_Work to complete_
Return the lines below in which the string "سنجـی" occurs.

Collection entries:
■ ■ ■ ■ ■

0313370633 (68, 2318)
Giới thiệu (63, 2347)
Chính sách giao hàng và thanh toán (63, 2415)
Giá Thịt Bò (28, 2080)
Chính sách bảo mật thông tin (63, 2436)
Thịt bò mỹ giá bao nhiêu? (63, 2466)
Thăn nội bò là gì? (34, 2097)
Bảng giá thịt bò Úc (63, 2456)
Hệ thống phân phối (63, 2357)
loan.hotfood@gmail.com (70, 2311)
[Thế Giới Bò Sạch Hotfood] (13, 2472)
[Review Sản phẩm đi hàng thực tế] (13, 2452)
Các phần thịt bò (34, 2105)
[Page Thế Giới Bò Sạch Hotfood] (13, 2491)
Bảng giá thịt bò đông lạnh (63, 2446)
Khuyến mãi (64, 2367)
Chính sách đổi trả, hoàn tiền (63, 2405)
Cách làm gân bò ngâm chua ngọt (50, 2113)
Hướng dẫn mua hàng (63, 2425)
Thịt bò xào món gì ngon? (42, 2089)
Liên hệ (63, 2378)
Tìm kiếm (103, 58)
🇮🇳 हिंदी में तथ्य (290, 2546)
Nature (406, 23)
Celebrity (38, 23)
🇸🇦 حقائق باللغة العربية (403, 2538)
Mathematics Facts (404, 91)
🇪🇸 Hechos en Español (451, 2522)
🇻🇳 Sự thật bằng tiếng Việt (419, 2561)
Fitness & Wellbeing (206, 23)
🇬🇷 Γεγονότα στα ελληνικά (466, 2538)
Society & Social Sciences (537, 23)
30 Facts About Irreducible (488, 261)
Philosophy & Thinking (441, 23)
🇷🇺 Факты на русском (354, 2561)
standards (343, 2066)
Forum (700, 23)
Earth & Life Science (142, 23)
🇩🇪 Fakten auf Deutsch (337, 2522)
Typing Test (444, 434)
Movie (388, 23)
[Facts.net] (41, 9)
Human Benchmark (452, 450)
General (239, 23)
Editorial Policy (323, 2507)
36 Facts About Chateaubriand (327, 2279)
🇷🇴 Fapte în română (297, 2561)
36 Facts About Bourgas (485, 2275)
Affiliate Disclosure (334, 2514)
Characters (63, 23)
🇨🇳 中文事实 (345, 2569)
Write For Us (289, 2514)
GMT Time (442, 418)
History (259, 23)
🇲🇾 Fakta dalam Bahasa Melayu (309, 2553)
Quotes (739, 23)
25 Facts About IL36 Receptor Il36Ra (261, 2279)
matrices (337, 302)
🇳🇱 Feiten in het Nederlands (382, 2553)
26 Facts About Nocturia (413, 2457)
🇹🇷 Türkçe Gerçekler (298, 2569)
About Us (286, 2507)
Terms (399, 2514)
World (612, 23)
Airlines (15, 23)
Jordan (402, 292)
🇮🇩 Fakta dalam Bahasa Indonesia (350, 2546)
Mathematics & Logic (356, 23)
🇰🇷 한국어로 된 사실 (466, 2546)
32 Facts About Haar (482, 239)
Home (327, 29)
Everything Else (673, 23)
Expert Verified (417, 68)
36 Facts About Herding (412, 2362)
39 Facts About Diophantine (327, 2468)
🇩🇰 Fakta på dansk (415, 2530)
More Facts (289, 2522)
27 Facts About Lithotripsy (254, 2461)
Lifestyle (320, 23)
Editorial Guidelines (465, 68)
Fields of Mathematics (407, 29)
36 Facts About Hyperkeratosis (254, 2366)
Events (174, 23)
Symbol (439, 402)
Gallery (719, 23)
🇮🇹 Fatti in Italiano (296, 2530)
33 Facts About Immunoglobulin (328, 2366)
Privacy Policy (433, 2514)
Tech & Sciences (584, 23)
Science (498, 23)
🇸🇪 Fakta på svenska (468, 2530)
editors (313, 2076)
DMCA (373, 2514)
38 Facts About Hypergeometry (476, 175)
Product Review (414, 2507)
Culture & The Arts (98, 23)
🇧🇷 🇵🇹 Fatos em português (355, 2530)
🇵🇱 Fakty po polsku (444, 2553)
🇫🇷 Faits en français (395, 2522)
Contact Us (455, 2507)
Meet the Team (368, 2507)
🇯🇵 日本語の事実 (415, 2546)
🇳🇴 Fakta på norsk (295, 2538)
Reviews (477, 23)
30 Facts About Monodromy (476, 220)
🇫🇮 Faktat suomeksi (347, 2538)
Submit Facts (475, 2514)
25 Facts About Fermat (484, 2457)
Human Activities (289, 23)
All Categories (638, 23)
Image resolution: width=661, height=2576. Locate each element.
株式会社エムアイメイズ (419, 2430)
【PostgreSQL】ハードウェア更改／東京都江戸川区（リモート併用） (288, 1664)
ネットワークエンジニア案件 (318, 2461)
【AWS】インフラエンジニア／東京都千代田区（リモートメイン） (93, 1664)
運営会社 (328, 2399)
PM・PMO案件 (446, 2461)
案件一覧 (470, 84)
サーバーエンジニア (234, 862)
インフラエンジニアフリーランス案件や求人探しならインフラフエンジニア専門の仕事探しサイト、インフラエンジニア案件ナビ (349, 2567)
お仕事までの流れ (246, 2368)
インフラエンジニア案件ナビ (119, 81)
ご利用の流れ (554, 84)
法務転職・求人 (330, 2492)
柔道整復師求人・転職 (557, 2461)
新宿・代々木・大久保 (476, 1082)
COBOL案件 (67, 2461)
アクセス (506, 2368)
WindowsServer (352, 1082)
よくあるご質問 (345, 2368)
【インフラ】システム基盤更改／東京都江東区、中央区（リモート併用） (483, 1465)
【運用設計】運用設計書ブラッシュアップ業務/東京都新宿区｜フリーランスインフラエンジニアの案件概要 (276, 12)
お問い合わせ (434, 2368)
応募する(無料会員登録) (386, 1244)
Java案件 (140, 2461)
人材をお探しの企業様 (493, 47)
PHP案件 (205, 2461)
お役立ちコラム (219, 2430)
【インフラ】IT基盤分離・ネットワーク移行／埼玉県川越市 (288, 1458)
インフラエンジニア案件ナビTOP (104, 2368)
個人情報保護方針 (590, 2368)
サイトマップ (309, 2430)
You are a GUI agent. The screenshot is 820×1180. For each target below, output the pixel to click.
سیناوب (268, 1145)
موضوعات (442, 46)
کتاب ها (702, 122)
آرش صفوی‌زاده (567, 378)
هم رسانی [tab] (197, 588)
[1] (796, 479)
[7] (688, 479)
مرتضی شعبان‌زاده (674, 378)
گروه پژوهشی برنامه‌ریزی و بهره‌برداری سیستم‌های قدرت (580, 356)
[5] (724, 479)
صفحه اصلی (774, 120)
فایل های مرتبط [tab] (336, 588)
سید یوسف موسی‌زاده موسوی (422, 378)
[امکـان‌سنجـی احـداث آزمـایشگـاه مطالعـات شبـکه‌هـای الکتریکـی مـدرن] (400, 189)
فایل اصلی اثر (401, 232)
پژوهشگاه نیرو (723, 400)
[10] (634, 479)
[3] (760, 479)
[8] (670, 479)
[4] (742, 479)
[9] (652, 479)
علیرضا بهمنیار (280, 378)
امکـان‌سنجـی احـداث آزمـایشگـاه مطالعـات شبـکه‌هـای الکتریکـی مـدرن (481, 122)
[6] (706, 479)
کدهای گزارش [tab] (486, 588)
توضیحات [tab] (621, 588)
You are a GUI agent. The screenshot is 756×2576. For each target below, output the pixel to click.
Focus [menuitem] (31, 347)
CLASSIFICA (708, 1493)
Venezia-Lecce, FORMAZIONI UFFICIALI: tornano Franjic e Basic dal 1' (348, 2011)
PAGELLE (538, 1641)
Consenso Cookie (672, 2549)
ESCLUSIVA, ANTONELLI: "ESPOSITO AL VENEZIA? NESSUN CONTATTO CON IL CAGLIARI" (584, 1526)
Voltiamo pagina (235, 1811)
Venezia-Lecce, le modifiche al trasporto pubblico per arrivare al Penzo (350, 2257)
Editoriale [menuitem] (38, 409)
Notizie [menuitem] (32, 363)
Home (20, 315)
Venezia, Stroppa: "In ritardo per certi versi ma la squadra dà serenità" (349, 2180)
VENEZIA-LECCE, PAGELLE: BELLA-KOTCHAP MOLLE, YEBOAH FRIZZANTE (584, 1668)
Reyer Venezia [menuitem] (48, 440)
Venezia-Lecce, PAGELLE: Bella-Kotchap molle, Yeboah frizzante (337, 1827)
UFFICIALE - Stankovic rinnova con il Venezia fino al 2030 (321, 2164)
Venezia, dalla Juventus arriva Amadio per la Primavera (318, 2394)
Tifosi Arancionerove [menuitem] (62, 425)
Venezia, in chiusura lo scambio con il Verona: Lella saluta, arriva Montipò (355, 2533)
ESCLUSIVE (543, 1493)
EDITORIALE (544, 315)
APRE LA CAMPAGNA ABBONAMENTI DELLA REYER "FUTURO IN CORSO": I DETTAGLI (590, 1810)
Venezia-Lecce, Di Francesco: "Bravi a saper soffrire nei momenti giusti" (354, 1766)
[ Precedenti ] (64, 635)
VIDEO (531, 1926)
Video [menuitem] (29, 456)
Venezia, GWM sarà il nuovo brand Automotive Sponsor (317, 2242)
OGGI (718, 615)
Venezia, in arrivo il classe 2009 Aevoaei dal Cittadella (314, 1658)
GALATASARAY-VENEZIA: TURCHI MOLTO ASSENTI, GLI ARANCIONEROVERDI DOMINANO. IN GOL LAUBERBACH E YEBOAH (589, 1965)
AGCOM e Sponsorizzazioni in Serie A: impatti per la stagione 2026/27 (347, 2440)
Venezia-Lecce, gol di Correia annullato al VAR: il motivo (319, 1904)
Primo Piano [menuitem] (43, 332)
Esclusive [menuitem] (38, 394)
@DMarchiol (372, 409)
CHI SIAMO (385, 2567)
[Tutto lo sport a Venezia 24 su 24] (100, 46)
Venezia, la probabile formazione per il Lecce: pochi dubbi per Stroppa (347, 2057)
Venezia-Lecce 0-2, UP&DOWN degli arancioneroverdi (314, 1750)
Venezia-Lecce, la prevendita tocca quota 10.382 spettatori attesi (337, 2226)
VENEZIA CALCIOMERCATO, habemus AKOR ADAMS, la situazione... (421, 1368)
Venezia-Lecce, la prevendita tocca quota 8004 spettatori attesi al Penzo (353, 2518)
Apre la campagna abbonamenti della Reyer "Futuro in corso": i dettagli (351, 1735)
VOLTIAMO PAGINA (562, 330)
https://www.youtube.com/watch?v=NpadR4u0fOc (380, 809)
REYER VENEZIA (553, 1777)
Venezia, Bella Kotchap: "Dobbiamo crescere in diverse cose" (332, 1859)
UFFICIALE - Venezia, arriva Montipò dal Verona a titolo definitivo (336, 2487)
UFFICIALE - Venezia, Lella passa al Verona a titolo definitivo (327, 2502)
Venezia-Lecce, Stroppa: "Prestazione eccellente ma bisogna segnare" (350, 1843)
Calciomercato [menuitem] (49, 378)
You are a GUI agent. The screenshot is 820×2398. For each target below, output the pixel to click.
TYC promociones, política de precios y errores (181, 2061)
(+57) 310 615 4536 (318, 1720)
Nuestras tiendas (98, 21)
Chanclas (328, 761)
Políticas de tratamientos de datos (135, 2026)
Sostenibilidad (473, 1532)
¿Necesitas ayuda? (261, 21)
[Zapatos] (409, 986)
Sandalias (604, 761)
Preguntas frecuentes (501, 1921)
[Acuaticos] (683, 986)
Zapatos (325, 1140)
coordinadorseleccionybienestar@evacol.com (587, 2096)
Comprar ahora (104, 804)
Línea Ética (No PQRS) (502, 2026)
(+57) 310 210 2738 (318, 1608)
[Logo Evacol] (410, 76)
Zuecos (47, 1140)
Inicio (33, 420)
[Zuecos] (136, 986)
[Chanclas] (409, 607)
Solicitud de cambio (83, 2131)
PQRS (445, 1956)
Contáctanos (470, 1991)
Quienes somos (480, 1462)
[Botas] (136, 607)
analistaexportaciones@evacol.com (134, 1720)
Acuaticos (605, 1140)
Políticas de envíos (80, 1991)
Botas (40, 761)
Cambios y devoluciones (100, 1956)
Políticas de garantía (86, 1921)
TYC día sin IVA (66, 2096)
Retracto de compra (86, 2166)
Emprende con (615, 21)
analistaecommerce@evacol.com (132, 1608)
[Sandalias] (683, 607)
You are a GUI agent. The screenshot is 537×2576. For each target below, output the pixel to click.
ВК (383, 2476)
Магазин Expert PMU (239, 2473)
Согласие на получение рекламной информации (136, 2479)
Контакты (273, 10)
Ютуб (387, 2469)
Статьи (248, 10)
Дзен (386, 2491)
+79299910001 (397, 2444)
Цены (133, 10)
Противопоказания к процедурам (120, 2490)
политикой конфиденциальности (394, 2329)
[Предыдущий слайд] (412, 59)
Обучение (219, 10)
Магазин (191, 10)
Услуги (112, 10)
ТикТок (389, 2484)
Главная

■ ■ ■ ■ ■

_Answer box_
[امکـان‌سنجـی احـداث آزمـایشگـاه مطالعـات شبـکه‌هـای الکتریکـی مـدرن] (400, 189)
امکـان‌سنجـی احـداث آزمـایشگـاه مطالعـات شبـکه‌هـای الکتریکـی مـدرن (481, 122)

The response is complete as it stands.